• _GIVEN DATA_:
+ + +
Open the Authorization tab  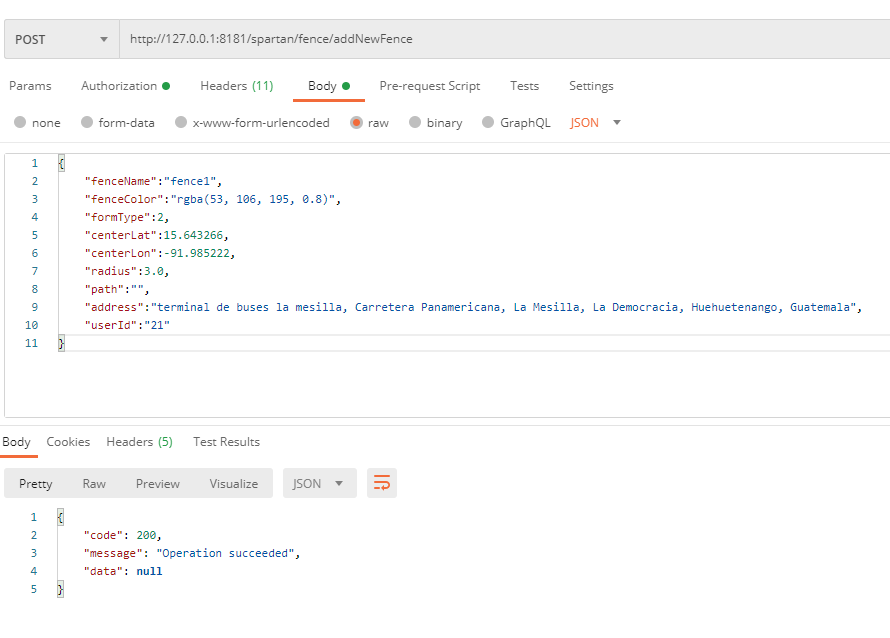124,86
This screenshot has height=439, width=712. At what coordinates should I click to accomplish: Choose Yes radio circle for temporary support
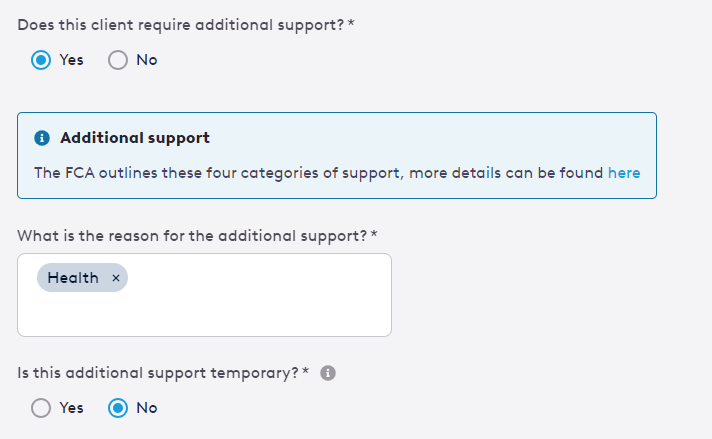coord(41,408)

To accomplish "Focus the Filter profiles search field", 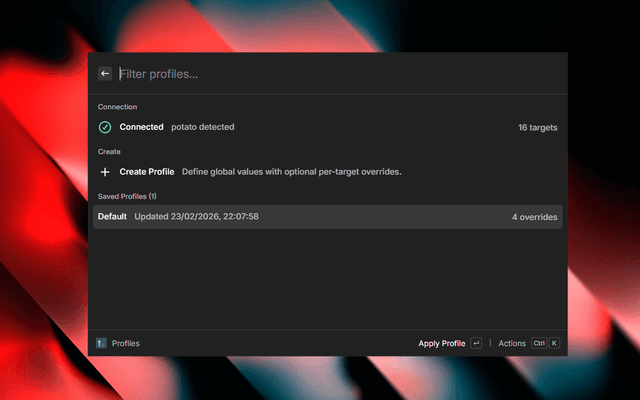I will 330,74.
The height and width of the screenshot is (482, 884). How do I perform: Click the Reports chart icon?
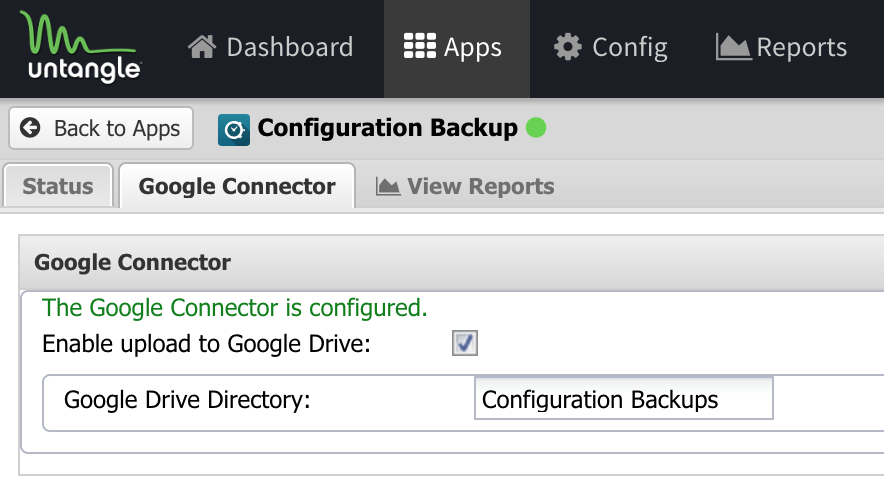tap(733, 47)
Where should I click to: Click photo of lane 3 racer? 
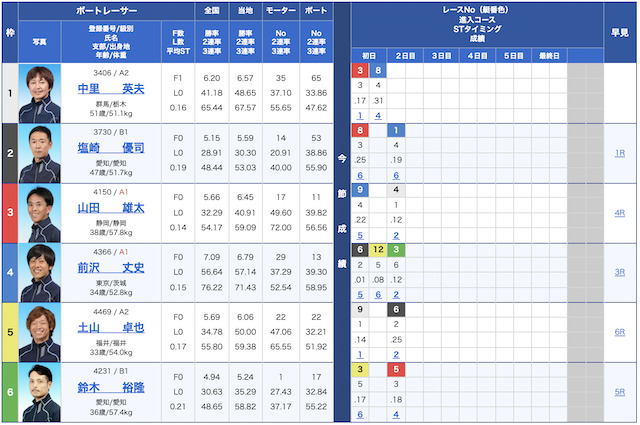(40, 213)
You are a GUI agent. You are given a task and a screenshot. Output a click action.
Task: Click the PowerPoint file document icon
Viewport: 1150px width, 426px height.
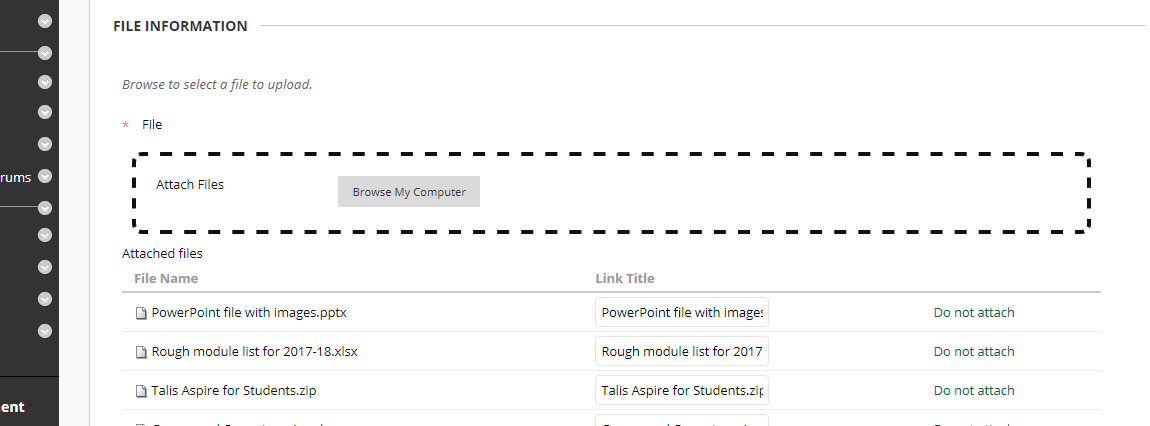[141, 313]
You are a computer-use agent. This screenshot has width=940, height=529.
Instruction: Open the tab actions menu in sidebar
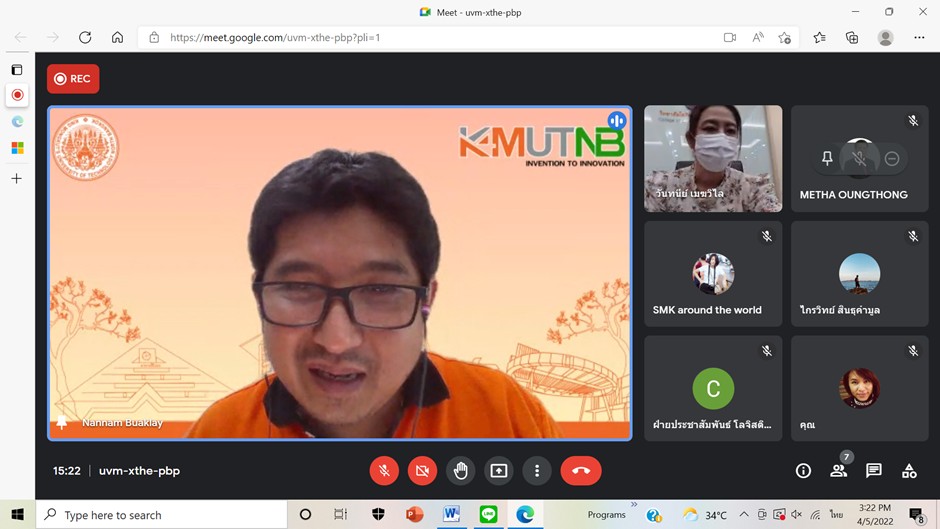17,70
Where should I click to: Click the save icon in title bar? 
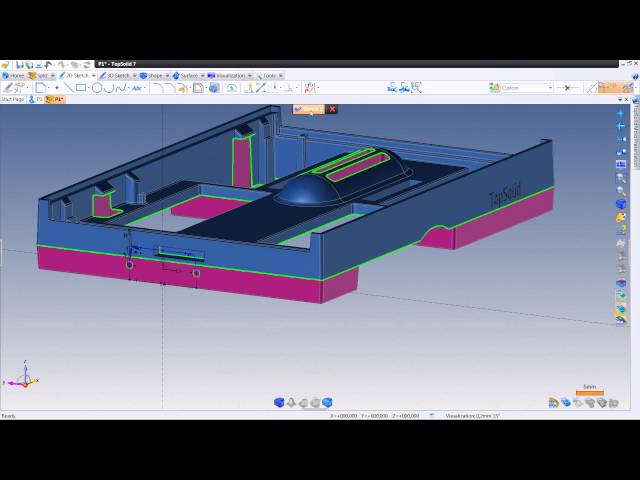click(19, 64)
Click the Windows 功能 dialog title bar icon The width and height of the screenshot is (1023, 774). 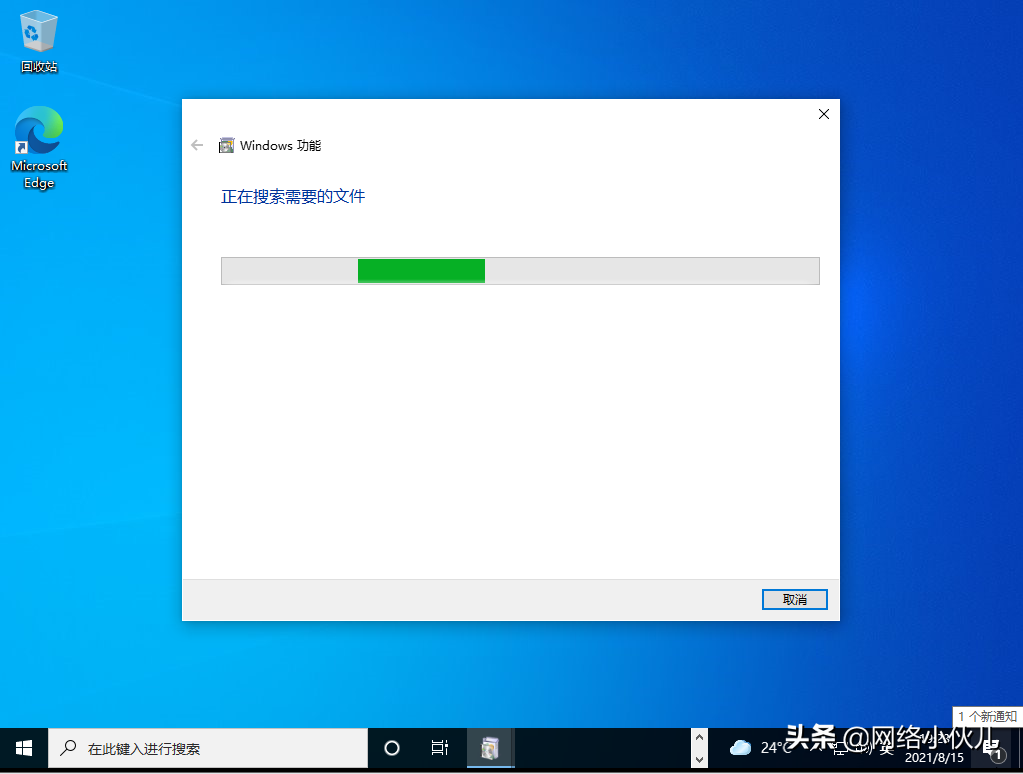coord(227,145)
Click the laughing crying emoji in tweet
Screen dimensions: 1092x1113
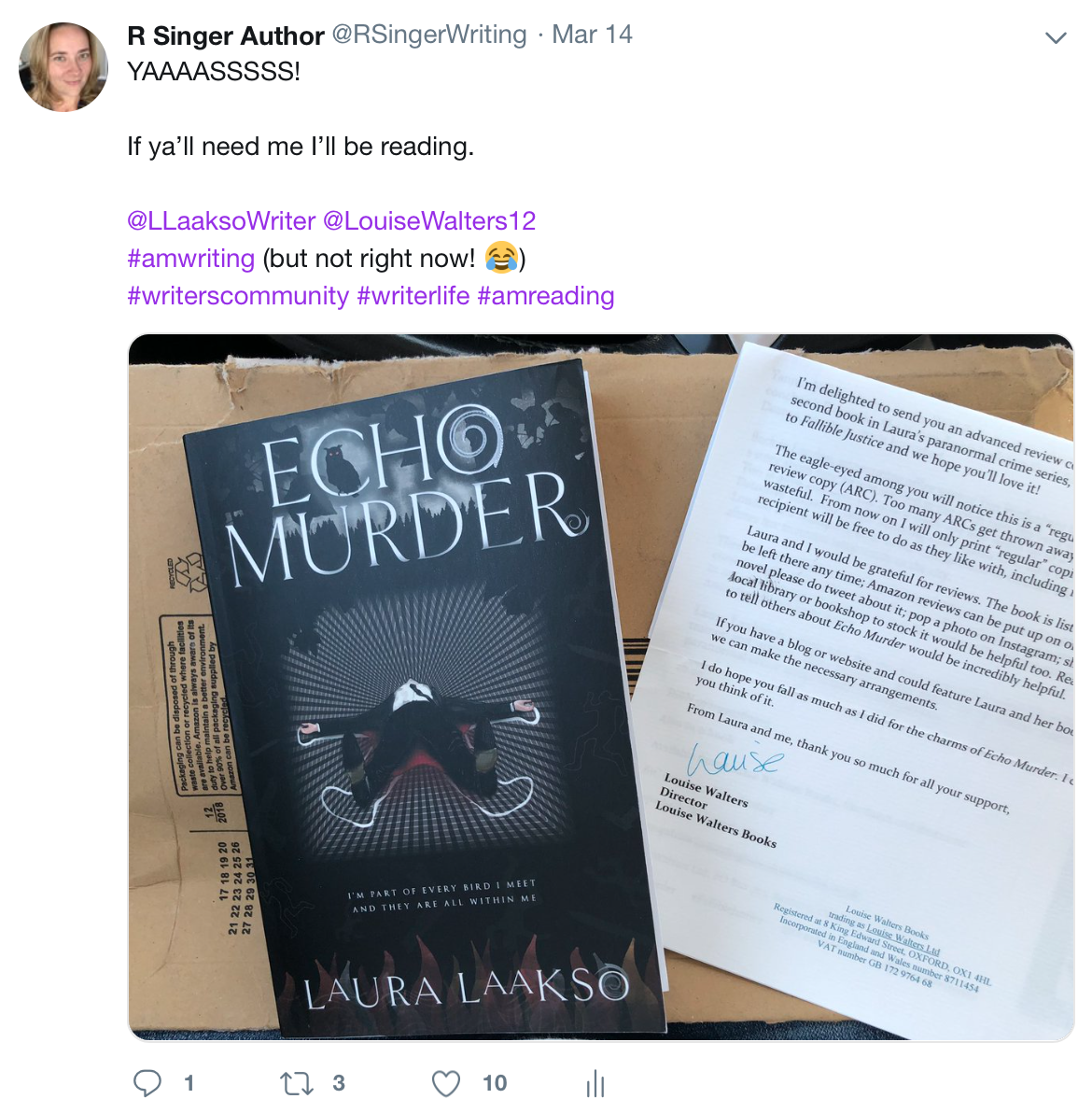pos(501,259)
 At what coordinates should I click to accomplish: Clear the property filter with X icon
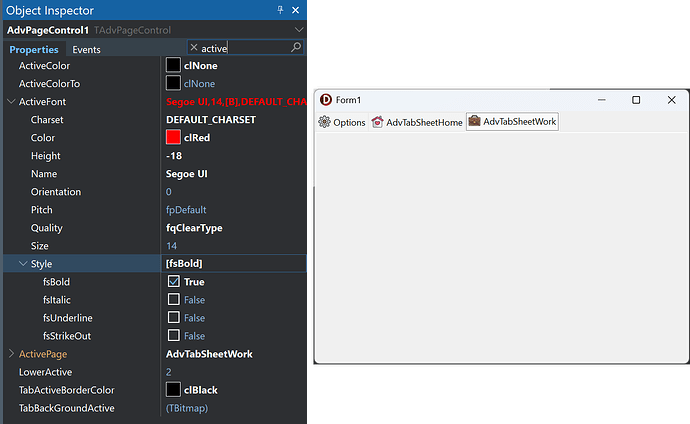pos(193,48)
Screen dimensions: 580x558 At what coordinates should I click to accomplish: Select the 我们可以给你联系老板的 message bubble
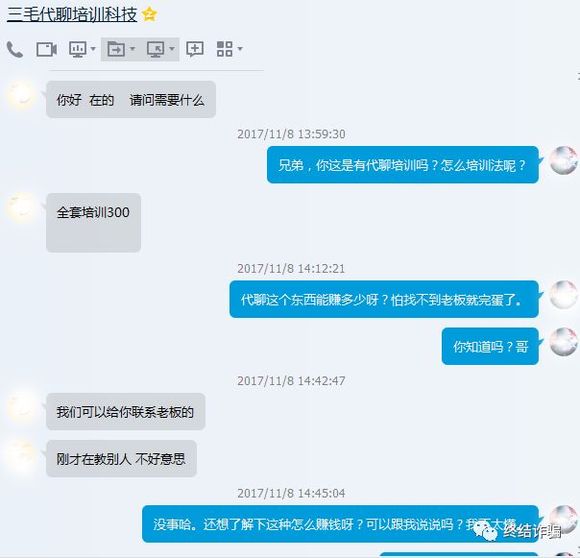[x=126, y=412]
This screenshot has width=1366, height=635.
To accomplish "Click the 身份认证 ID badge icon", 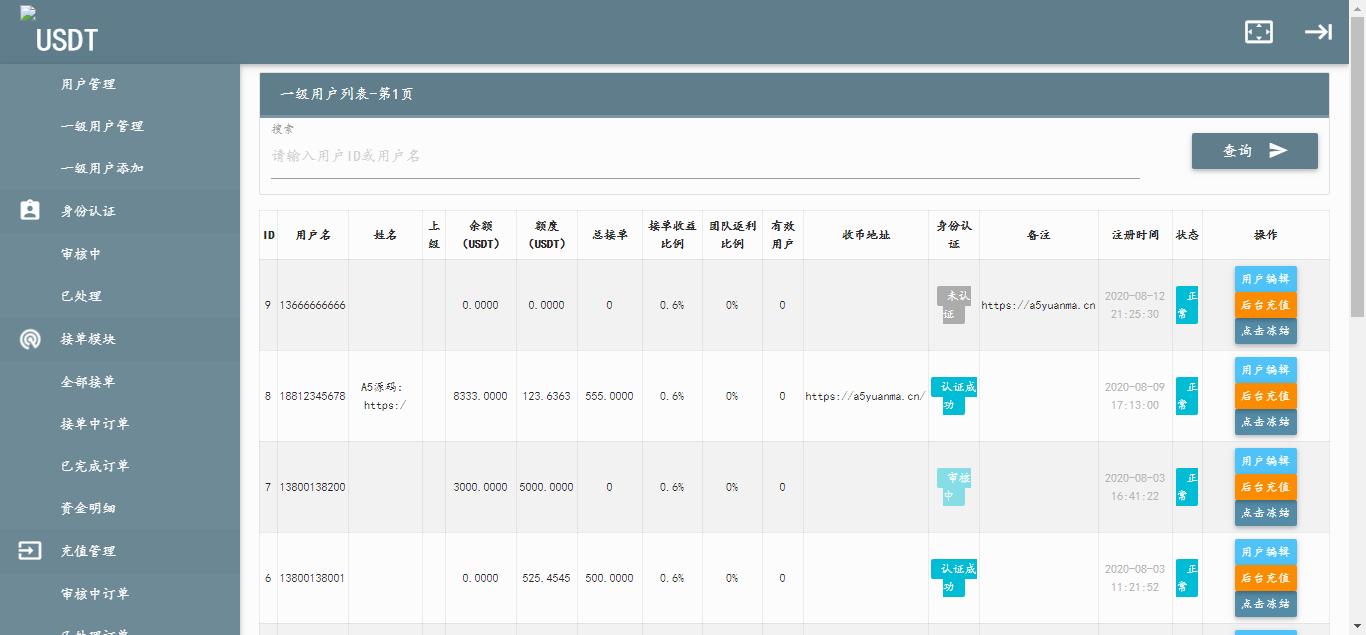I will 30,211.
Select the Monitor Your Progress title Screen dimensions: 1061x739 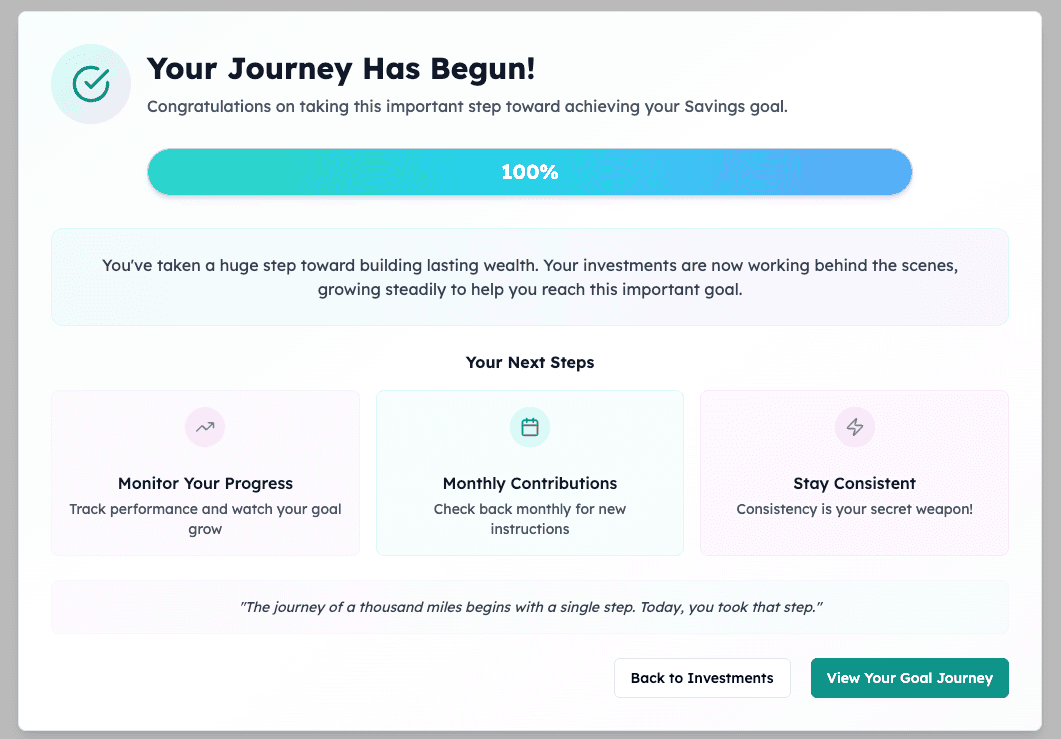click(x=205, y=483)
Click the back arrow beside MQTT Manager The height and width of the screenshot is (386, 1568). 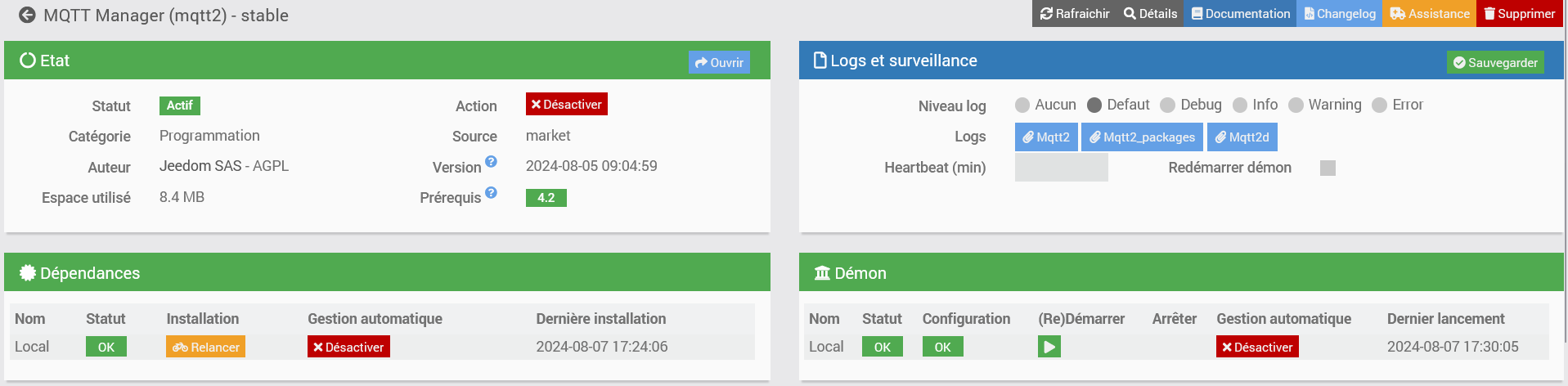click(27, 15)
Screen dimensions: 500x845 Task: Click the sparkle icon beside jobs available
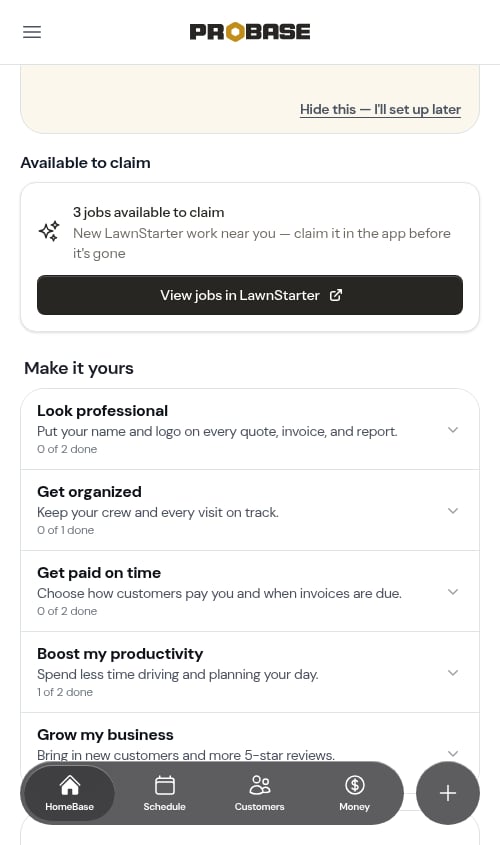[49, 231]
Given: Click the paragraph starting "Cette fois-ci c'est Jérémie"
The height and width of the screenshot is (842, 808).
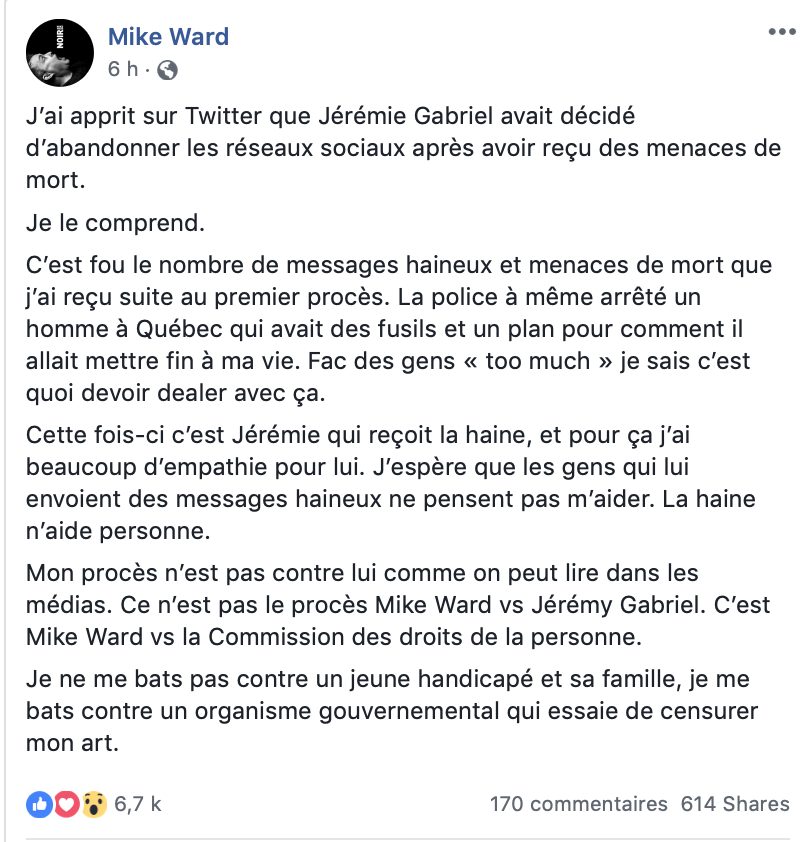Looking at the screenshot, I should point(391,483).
+ + +
• _TASK_: Look through the material above for "agent" and copy the lines that have it.

• _RESULT_:
You are a GUI agent. You are given a task and a screenshot. Output a click action.
You are a computer-use agent. This screenshot has width=940, height=529.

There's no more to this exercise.